Partition diplomatique subtile
Il faut dire que les diplomates l’ont finement joué. La communauté internationale, au premier rang desquels les pays européens et les Etats-Unis, se sont montrés discrets, mettant à profit ces derniers jours pour accorder leur stratégie à celle de l’Union Africaine, perçue comme l’organe le plus légitime. « Mais entre Kigali [où se trouve le président en exercice de l’UA], Addis Abeba [où réside le président de la commission de l’UA, le Tchadien Moussa Faki Mahamat] et les capitales africaines et du monde entier, le téléphone n’a pas cessé de chauffer », commente une source bien introduite.

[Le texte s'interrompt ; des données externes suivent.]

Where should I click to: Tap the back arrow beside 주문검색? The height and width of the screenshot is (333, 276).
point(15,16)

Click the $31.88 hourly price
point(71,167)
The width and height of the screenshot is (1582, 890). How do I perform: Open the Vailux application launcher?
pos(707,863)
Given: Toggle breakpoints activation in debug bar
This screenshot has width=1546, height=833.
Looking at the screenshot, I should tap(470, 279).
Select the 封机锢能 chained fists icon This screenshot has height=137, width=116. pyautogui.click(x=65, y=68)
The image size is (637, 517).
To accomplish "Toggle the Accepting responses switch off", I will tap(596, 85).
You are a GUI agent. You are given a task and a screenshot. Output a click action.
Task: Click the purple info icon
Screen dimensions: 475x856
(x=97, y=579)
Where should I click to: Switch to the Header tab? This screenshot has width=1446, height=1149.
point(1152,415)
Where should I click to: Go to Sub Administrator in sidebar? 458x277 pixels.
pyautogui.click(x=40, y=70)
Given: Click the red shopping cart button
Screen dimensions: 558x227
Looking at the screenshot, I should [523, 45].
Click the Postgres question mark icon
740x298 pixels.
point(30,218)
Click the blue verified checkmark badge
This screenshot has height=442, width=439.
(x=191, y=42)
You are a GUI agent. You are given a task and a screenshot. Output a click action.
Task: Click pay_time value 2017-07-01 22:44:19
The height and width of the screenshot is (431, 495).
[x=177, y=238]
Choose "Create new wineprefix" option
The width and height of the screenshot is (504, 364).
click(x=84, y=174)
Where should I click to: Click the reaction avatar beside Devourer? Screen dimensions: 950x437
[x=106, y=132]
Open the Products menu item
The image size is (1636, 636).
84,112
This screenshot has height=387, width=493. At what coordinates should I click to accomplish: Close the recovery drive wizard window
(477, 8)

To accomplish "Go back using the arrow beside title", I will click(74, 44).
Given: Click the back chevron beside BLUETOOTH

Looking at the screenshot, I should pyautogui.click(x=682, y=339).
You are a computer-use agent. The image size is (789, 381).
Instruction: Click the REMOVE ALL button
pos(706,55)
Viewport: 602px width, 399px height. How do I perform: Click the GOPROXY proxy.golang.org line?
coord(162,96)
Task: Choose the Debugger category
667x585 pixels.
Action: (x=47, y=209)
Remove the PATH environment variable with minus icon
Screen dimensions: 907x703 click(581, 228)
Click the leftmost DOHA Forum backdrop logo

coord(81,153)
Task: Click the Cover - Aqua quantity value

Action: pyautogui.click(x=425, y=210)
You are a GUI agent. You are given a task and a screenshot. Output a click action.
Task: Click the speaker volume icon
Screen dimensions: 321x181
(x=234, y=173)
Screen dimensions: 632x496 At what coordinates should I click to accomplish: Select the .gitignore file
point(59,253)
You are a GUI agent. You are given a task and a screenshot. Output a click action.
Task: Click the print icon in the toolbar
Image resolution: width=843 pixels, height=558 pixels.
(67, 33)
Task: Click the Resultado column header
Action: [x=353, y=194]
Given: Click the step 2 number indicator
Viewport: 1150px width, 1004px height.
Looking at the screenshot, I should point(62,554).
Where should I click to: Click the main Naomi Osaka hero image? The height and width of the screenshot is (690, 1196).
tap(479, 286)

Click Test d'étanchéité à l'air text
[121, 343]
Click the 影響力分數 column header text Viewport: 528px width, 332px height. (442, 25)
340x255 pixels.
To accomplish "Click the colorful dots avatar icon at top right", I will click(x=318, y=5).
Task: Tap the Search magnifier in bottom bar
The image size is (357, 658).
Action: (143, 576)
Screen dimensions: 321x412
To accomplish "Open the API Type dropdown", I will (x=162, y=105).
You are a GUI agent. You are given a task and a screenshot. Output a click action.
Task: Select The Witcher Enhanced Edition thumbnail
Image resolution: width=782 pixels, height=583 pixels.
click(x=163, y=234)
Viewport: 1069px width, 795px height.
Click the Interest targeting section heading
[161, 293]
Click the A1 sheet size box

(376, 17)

Fine également a été la partition jouée entre l’UA et la SADC. Cette dernière a publié cet après-midi un projet de communiqué creux, insipide. Mais il ne se serait agi que d’un leurre. Quelques heures plus tard le véritable communiqué tombe et il est signé conjointement par l’UA, la CIRGL et la… SADC. D’où l’impression qu’ont les proches de Joseph Kabila ce soir qu’on leur a fait « un bébé dans le dos ». De fait, jusqu’au bout, l’UA et la SADC ont bien caché leur jeu. Question d’efficacité.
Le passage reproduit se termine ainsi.